Slide 21 of 26
Notes:
Because there is relatively little mass in the atmosphere, and soil transmits heat downwards very slowly, it takes the atmosphere and land surface only about a month to come into a new radiative balanceafter a change in atmopsheric greenhouse gases.
The water in the ocean, on the other hand is mixed by the wind even when the water at the surface is warmer than that just below. This well mixed surface layer has a much larger heat capacity than the atmosphere-ocean system and warms much more slowly in response to a given net input of heat. Thus, if the atmospheric CO2 is suddenly increased, it takes longer for the warming to become apparent, though the ultimate increase in surface temperature is the same. Since most of the world is covered by ocean, and the CO2 is increasing gradually, this effect delays somewhat, but does not lessen, the global rise in temperature.
There is also a slow exchange of water between the surface mixed layer and the ocean water deep below.

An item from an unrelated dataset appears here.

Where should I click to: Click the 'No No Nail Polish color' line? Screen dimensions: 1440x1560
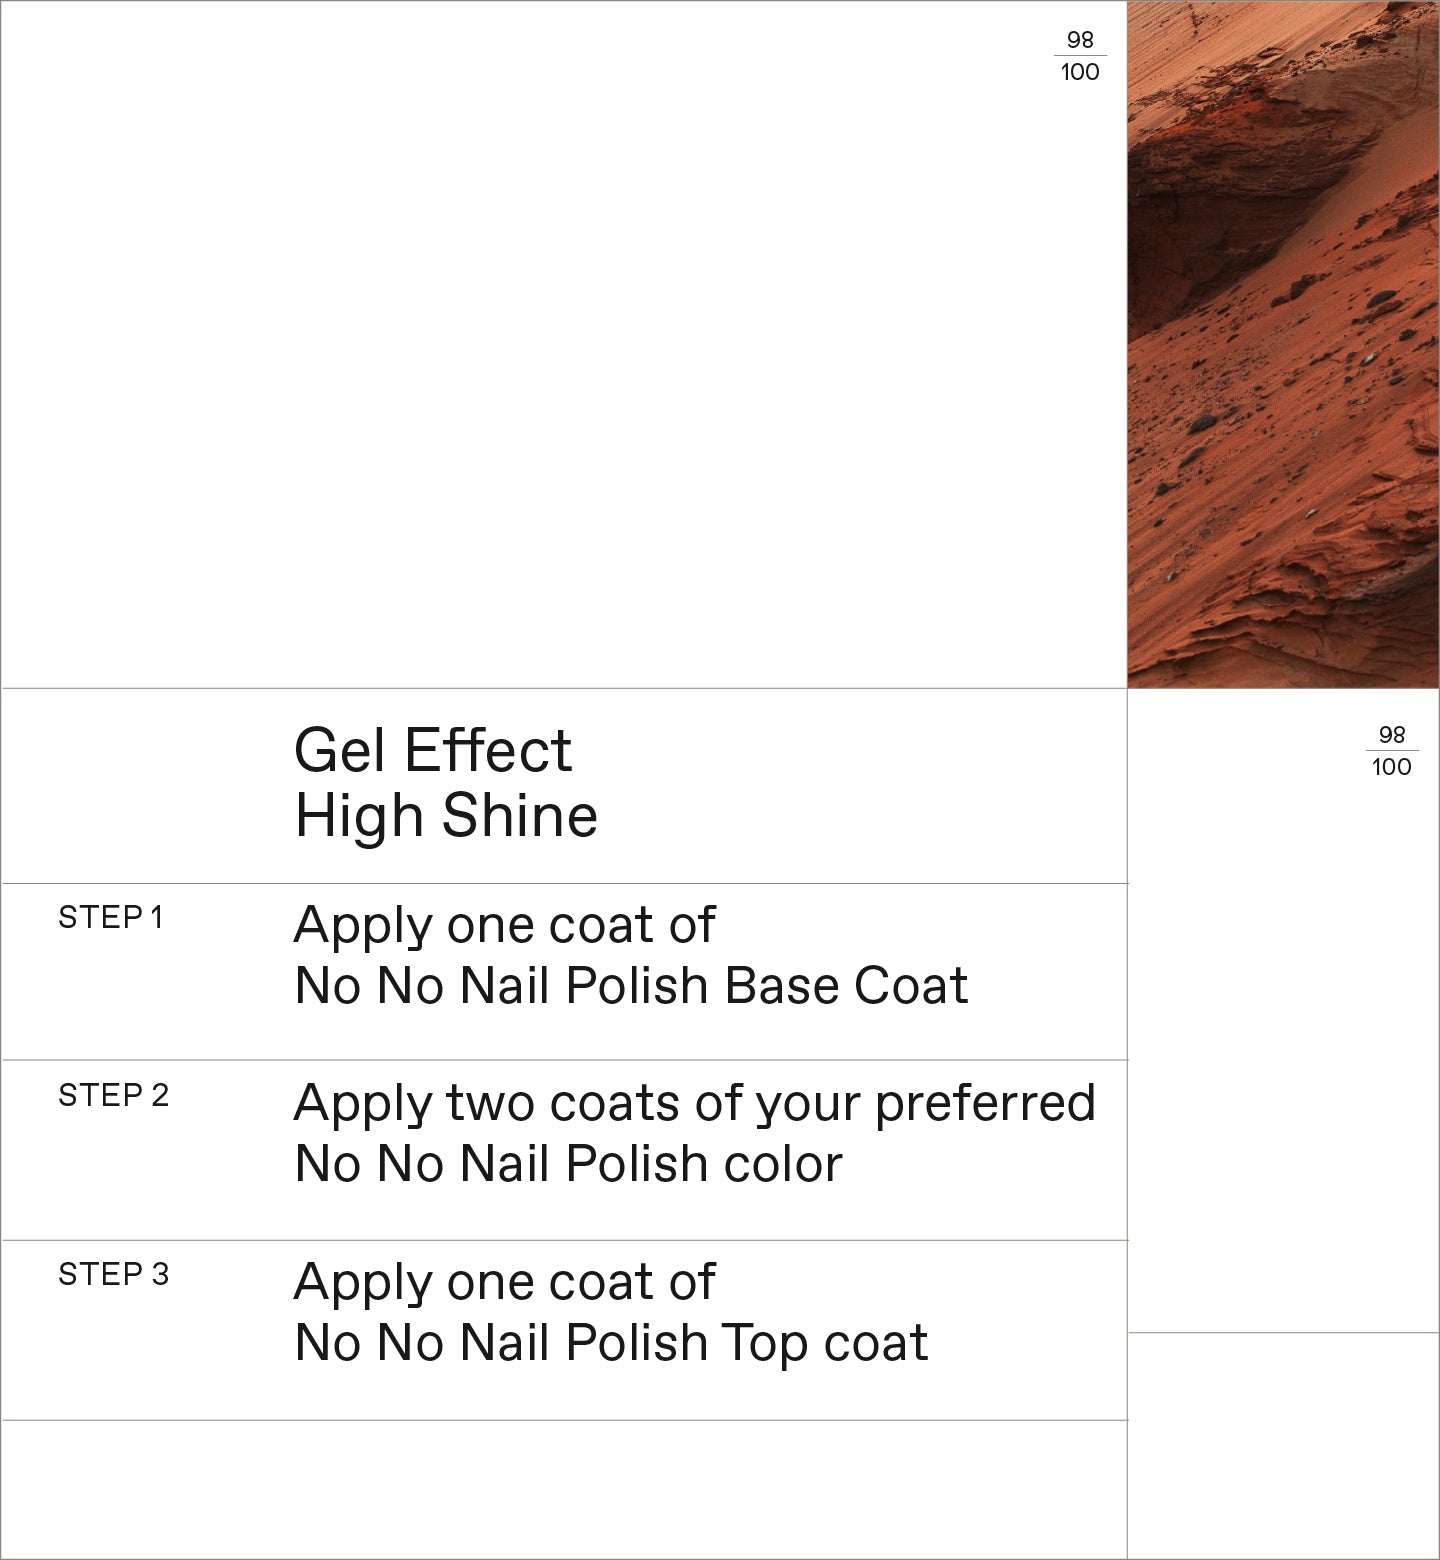pyautogui.click(x=568, y=1164)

This takes thousands of years to renew the deep water. The heat capacity of this water is is so great that if the exchange were faster it would completely neutralize the additional heating due to carbon dioxide for centuries to come. In practice, this deep water exchange reduces the anticipated rate of global warming over the coming century for a given increase in atmospheric CO2 by some 10-20%. More significant is its impact on the amount of CO2 from fossil fuel that remains in the atmosphere. This aspect will be discussed in a later lecture as part of the Carbon Cycle.